Changes to legislation aim to guarantee all existing adoption orders and secure the position of the child within the adoptive family.

The changes to the adoption law come following a Supreme Court decision to return a six year old adopted boy to his natural parents.

The new legislation covers will be applied to over twenty thousand adopted children since the introduction of the 1952 Adoption Act.

Minister for Justice Patrick Cooney said that legislation was required to ensure that other adoption orders would not be invalidated on similar grounds to the Supreme Court's decision.

Attorney General Declan Costello says that in relation to the Supreme Court decision, defective procedures may have been followed.

People can rest assured that the adoption orders which have been made in the past will be valid orders, that they can’t be challenged in the court.

Declan Costello says that the new legislation does not interfere with the Supreme Court ruling but rather is intended to make sure that past adoption orders are valid. The objective of the new legislation is to allay the fears of adopted children and adoptive parents. He describes the rights of natural parents and adoptive parents as complex.

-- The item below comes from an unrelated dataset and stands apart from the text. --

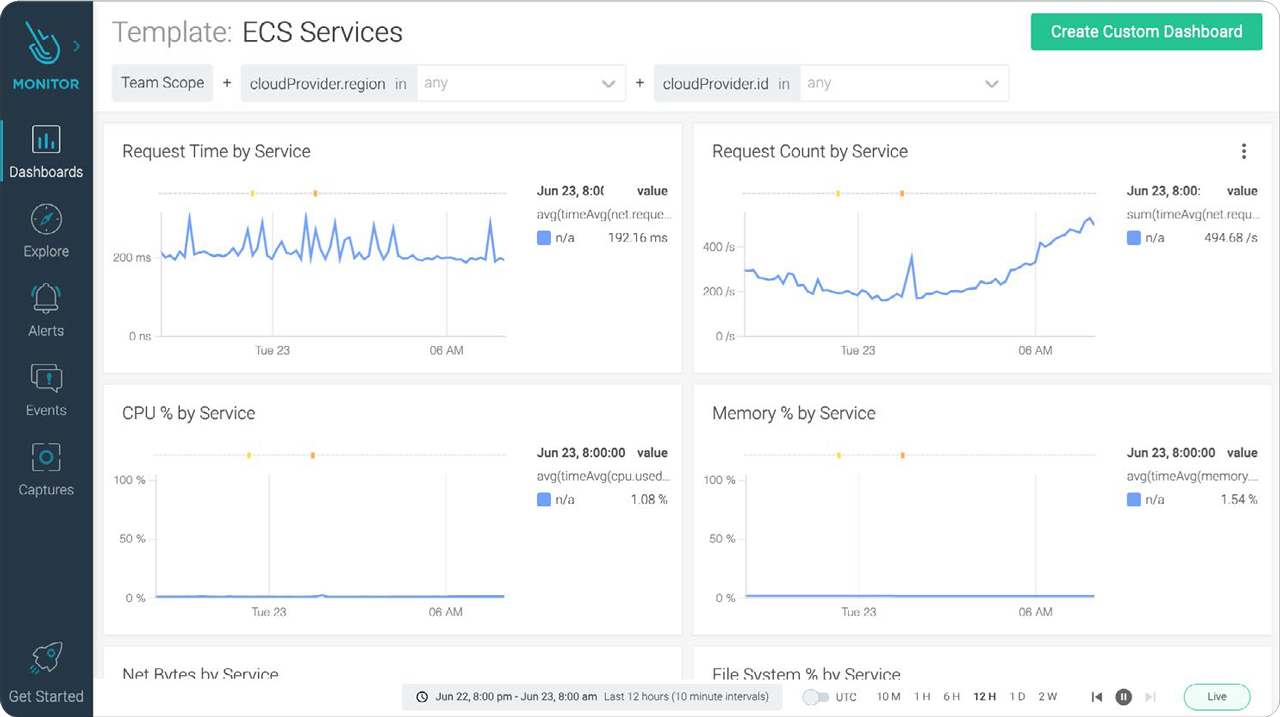Screen dimensions: 1280x717
Task: Pause live data playback
Action: pos(1123,697)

He refers to the constitution which identifies the rights of the family as an institution and the rights of parents in relation to the education of their children.

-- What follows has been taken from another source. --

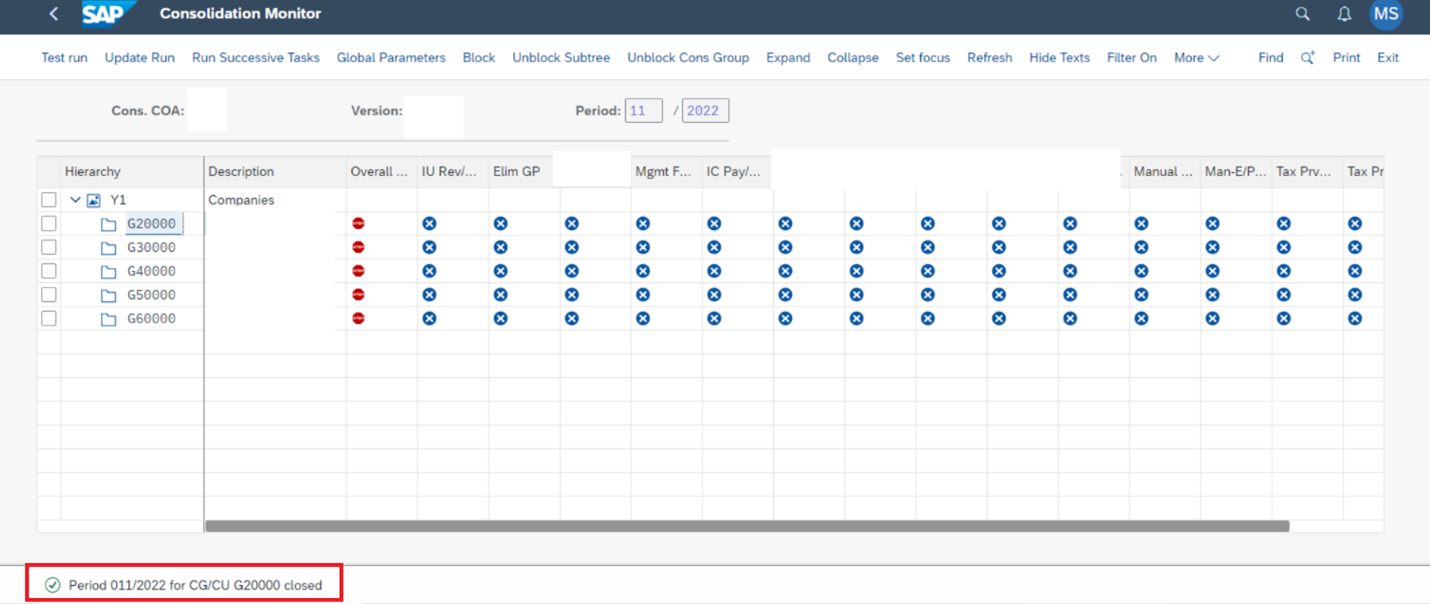
Task: Click IU Rev status icon for G30000
Action: (429, 247)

It’s a question of what’s embraced in the concept of the family. Have children got rights independently of parents in the rights that are given to the family unit?

The Attorney General does not believe is correct to say that children themselves have no rights as they are part of the family unit. He describes the situation as a difficult legal problem and It is possible that conflict may arise over different rights within the constitution.

An RTÉ News report broadcast on 9 June 1976. The reporter is Ronnie Turner.